There seems to be a misconception about how “coming out” works. 

There’s this idea that when a person comes out, that’s it. They’re out of the closet and there’s no turning back. The people they love accept or reject them. Game over. The end. 

Unfortunately, life is rarely that easy. 

In a world where people assume I’m straight and cisgender until proven otherwise, coming out is a process. It’s a calculated risk. It’s a tiring and mundane cycle that happens every time you meet someone new. 

The first step is deciding if you even want to come out to someone. There’s always the possibility that you could lose your job, your friends, your family. The price of coming isn’t always worth it to me. 

To further complicate things: I identify as bisexual genderfluid. The first label comes with a host of negative connotations thanks to popular media. The second comes with the burden of being completely unheard of.

This means that coming out involves a lot of explanation for me. I’ve actually considered putting together a PowerPoint just for the occasion. 

Once I finish my piece, I get to watch as the clear confusion consumes them. 

I try to put into words the feelings that are so natural to me but foreign to them. I put up with invasive questions about my sex life that are born out of ignorance. I attempt to correct any misunderstandings that they have. I Google search the definitions just in case.

Next is the waiting game. How will they respond? 

I have found that there are three ways that coming out can go: acceptance, rejection, or fake acceptance. 

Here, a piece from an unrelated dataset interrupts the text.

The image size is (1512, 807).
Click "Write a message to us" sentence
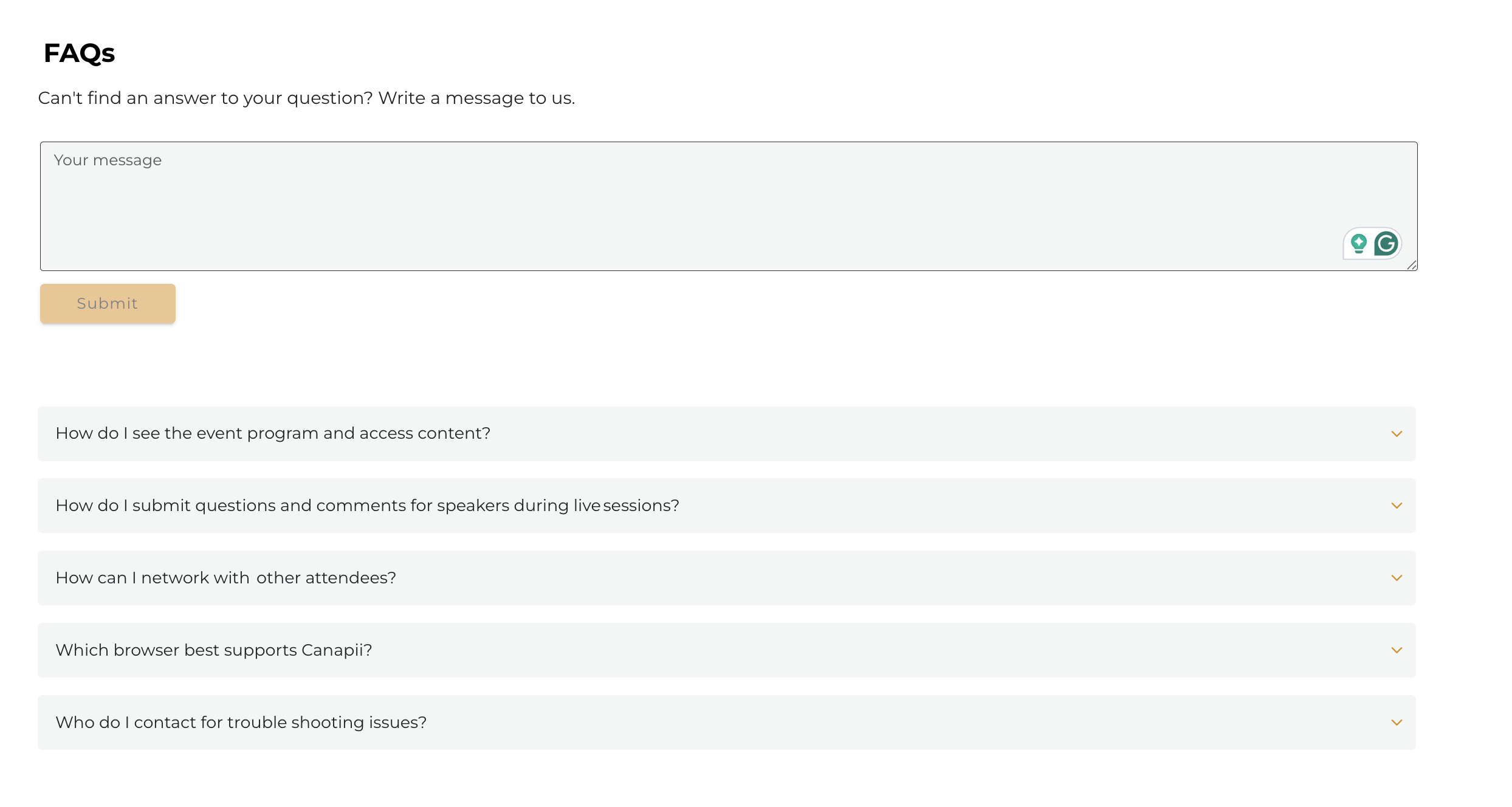pos(476,98)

I am lucky enough to have come out to plenty of people who have happily accepted my identity. And there’s always that handful of people that I know will never talk to me again. 

But even worse than straight up rejection is the fake acceptance. The people who say they are supportive but in reality think that I’m just “going through a phase”.

Once I get one of the three responses, it usually concludes in, “Why didn’t you tell me you were bisexual genderfluid before?”

I want to tell them that they aren’t entitled to my gender and sexuality. I get to disclose information, that shouldn’t even matter, on my own terms. But, I don’t say that. 

I go with the shorter, less aggressive version. I just tell them I don’t make it a point to come out because it never comes up. Which is true, but doesn’t make what I don’t say any less right.

Finally, I live with the consequences of telling that person, good or bad.

I don’t get a gold star and triumphant music doesn’t play as I ride into the sunset. 

At the end of it all, I get to go home tired and start the cycle all over again in the morning.